This book describes itself as “designed for biologists,” but in fact it is also ideal for computer scientists who want to learn about practical applications of computing in biology. Books and collections that attempt to build bridges between biology and computing frequently get lost in jargon and justification. Biology is, arguably, a science where the details of particular case studies are crucial. In this book, however, the author is able to bring out very challenging problems, without losing the readers with too many concrete details. The book strikes an excellent balance and covers a large field without losing focus.
The manifest goal of the book is to introduce readers to ways of deploying simple programs in Perl or Python to aid research in the broad area of molecular biology. The given programs are explained very clearly and illustrate how simple code written without making use of specialized libraries or tools can be very useful. This is an achievement in itself, and hopefully members of the intended target community of biologists will be encouraged to try their hand at examining, running, and adapting the programs. The book shows Perl code, but Python versions of the programs are available on the web. Both of these scripting languages have already proved their mettle as powerful tools for biologists. The appendices provide short introductions to Perl, Unix, and several packages that are often used in bioinformatics research. The weak point may be the expectation that life scientists will quickly adapt to using Unix or Linux. The author should have clearly explained that Perl is easily available for both Mac OS X and Windows platforms as well.
However, the book does more than introduce computing to life scientists. It also provides an excellent overview of the many exciting and challenging research directions in molecular biology, and explains how a computational approach is an integral and important aspect of this active field.
Introductory texts often explain the process of gene expression in the simple terms of the so-called central dogma. This rule says that genes are transcribed into ribonucleic acid (RNA) and then translated into sequences of amino acids, which then take 3D shapes that underpin their biological function. This abstraction serves as a good foundation for understanding the relevance of string searching and matching algorithms, which have been crucial in advancing the field of bioinformatics. However, there is much more complexity in the processes that control gene expression, and in the first few chapters, the author introduces some of these factors, such as the role of small RNAs. He also shows through examples how genes can be manipulated in the lab with the help of information uncovered through simple algorithms.

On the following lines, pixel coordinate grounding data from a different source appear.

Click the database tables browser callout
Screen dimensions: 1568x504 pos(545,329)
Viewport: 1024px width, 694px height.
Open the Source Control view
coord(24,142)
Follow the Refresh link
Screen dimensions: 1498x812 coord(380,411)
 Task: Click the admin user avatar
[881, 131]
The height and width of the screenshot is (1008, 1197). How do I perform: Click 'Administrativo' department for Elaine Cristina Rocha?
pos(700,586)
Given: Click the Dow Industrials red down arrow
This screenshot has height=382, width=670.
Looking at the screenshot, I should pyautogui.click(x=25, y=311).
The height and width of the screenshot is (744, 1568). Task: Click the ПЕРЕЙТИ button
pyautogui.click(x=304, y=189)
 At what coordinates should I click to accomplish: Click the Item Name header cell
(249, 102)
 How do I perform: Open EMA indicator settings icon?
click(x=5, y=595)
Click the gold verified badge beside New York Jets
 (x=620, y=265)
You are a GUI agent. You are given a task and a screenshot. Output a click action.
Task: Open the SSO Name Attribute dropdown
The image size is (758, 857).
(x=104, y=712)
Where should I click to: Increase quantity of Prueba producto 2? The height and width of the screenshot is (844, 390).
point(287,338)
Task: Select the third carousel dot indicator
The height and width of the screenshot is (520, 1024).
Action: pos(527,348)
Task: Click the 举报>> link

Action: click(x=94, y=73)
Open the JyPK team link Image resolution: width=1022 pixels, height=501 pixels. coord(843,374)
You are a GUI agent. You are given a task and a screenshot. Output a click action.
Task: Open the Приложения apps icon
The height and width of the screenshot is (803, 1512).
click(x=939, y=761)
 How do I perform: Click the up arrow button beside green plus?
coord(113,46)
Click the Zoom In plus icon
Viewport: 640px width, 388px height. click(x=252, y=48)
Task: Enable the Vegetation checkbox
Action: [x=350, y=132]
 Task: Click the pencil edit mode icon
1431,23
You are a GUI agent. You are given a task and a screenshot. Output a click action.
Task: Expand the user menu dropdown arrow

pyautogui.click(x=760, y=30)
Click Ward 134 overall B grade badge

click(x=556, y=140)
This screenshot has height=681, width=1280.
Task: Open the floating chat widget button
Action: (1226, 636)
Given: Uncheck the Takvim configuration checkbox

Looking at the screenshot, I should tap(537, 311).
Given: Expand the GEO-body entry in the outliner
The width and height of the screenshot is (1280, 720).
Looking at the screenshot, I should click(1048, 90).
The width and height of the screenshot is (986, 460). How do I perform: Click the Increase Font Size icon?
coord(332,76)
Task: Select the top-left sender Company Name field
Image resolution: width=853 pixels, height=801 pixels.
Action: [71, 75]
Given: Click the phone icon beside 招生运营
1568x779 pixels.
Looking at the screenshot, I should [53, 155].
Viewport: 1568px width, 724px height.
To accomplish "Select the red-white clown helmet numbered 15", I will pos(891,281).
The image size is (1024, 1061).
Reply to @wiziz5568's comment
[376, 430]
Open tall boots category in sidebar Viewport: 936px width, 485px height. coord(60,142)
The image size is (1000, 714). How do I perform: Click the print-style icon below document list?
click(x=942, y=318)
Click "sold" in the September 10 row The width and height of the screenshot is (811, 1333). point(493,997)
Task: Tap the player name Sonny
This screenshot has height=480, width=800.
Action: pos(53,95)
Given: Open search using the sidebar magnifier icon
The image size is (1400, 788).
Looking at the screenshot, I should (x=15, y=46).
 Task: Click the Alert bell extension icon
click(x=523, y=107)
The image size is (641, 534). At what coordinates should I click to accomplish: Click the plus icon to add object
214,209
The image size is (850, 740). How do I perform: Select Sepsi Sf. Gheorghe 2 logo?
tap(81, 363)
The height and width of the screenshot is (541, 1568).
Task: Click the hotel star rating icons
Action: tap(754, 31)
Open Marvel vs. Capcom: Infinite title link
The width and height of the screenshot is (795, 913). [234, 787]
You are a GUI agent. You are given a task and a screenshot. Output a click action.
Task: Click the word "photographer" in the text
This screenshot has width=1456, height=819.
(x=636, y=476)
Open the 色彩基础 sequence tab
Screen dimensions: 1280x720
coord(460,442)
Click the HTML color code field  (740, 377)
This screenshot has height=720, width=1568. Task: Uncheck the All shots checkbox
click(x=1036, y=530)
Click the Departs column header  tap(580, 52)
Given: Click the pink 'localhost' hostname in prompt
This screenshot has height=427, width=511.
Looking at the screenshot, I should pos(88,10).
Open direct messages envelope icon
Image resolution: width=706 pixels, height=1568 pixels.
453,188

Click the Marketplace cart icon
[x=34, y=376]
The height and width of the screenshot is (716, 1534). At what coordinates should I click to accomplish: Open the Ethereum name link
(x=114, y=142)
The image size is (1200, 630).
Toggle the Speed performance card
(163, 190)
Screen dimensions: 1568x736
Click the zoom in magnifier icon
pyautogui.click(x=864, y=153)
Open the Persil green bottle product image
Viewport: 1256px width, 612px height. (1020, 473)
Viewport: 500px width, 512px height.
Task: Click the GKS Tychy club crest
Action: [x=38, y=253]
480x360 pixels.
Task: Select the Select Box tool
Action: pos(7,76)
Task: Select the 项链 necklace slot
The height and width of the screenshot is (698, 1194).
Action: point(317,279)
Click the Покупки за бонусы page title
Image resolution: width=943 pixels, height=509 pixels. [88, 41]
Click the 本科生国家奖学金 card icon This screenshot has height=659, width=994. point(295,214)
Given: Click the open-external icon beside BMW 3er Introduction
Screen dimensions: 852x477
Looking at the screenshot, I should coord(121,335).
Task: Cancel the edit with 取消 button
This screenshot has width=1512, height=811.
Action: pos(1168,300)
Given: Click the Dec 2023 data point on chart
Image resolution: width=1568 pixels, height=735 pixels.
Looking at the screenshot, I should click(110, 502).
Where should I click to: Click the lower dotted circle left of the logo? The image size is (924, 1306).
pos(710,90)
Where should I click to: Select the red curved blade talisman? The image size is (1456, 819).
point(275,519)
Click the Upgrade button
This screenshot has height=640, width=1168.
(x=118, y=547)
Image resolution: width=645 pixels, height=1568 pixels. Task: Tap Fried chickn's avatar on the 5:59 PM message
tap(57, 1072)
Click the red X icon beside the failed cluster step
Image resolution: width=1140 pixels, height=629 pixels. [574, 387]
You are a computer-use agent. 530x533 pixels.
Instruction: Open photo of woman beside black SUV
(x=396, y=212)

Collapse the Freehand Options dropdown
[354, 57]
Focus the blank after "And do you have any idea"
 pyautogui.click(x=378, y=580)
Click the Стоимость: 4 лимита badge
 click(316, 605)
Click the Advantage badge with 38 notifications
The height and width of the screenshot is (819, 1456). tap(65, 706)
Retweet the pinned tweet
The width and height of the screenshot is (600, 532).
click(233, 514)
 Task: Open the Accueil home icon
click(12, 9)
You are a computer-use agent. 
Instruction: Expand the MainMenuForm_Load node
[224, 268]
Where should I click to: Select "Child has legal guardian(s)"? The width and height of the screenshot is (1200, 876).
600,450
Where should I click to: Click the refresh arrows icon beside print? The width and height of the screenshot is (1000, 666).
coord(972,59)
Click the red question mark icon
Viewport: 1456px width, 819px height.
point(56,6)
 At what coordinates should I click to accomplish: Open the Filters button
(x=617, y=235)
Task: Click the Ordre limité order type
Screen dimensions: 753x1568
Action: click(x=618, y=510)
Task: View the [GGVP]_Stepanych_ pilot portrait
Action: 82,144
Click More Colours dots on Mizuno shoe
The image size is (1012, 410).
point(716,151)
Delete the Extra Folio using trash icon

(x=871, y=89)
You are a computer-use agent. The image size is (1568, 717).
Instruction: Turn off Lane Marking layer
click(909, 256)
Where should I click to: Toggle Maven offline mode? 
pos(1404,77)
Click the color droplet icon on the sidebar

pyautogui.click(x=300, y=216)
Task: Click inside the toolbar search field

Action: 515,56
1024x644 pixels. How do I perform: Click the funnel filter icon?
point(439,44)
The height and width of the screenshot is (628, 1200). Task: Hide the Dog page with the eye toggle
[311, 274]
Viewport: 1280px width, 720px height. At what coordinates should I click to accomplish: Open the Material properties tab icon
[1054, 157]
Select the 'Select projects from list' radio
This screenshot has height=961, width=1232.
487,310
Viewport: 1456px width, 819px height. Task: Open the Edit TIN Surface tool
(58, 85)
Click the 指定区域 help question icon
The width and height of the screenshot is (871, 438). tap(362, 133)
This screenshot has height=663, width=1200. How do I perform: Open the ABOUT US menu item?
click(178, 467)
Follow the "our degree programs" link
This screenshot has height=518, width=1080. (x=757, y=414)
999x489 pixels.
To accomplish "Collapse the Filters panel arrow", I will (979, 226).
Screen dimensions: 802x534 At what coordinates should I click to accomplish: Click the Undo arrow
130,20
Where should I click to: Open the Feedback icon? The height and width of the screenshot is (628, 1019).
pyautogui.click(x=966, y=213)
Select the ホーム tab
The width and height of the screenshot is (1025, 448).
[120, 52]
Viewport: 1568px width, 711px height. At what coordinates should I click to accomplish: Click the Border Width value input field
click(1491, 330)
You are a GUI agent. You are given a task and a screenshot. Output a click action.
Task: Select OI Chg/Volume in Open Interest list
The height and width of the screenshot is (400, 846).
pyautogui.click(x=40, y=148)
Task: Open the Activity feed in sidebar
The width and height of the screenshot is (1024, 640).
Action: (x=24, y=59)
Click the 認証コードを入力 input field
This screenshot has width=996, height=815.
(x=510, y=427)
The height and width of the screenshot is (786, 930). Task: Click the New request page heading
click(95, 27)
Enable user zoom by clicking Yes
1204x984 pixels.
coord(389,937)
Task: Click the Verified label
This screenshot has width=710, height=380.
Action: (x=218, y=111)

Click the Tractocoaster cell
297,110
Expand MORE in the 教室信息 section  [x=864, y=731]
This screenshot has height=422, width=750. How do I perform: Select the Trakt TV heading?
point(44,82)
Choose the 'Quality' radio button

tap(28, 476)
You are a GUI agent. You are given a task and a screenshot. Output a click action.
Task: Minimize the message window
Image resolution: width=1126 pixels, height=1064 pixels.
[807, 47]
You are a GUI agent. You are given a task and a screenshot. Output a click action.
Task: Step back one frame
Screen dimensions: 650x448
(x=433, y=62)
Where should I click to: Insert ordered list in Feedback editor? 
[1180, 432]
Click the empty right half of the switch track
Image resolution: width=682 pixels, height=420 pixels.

The later parts of the book present interesting and topical ramifications and applications of gene technologies, ranging from human diseases (iron imbalances and cancer) to understanding evolution and comparative genomics. The author does an excellent job of keeping the text accessible and compelling with fascinating examples, such as the extinction of the Tasmanian tiger, a murder mystery, and the role of hemophilia in European history. The coverage concludes with an exploration of personal genome information, which makes advances such as personalized medicine possible, due to the cost-effective methodologies now available.
Overall, the book provides a lively and accessible introduction to current research in the life sciences, and it does so in a succinct way by grounding the explanations with simple algorithms expressed in Perl code. As such, the book can be very useful to a general science audience, particularly those with a computer science background, whether established researchers or undergraduate students. The writing is inspiring and engaging, and the inclusion of Perl code makes it easy for readers to apply the knowledge and observe the outcomes.